Changing the Way Physical Therapists Measure Pain Pressure Threshold

Dhinu Jayaseelan

Physical therapists are all too familiar with the concept of pain. It is a condition that student PTs at the George Washington University (GW) School of Medicine and Health Sciences (SMHS) begin learning their first day of classes and something practitioners encounter daily in their patient care.

Dhinu Jayaseelan, DPT ’10, OCS, FAAOMPT, recognized that gaps exist in using patients’ information about pain to guide physical therapy treatment, and he’s addressing that situation through research. Jayaseelan, an assistant professor in the Department of Health, Human Function, and Rehabilitation Sciences at SMHS, is investigating and differentiating pain mechanisms involved in a patient’s condition. He hopes his research will better guide physical therapy interventions and treatment.

Dr. Jayaseelan in lab with studentA little background on pain science is helpful to understand Jayaseelan’s research. Generally, three pain mechanisms exist: nociceptive, peripheral neuropathic, and central sensitization. Nociceptive pain is often localized to the tissue that is damaged, while neuropathic pain involves nerve damage and may present with symptoms along the nerve’s pathway.
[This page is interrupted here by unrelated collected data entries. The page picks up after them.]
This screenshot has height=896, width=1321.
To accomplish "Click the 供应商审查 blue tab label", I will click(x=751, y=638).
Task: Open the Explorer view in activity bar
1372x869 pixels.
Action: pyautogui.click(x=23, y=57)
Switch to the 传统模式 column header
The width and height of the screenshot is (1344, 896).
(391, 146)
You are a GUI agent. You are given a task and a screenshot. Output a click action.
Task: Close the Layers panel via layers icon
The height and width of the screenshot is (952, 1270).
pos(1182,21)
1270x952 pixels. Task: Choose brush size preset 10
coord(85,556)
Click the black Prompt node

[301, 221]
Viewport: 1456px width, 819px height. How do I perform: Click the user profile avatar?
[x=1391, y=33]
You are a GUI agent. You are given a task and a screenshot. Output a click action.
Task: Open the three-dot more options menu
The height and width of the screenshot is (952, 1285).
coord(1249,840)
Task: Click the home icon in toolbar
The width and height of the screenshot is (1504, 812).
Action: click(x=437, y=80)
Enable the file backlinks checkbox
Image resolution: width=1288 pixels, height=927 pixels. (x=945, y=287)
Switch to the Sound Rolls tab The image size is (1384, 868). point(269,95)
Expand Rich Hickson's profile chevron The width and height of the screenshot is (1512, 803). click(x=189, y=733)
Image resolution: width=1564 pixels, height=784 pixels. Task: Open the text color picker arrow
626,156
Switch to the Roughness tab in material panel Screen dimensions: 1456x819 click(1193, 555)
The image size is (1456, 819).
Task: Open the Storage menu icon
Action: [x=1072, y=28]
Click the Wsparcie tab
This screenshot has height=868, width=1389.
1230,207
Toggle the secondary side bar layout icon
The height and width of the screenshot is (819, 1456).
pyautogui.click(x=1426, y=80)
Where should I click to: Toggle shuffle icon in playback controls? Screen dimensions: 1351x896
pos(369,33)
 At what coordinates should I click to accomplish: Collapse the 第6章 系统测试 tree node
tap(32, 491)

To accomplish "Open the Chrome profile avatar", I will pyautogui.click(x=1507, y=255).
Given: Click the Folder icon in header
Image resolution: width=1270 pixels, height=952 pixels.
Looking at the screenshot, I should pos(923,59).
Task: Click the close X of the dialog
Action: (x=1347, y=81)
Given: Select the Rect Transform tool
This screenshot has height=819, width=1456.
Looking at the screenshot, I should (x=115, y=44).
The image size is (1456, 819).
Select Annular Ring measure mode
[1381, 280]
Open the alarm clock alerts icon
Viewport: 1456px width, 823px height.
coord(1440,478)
Central sensitization involves a change in the central nervous system that contributes to the patient persisting in a state of high reactivity to stimuli (such as touch) on parts of the body where tissue damage may not even exist.

Evidence suggests that a patient with pain following a central sensitization mechanism would likely benefit from interventions that are different from those that address neuropathic or nociceptive pain. “Knowing which of these three pain mechanisms is most heavily involved may assist in guiding interventions to more efficiently treat the patient’s chief complaint and more accurately resolve the source of their pain,” Jayaseelan said. “It also will help us identify if other health professionals need to be involved in the patient’s care to facilitate best outcomes.”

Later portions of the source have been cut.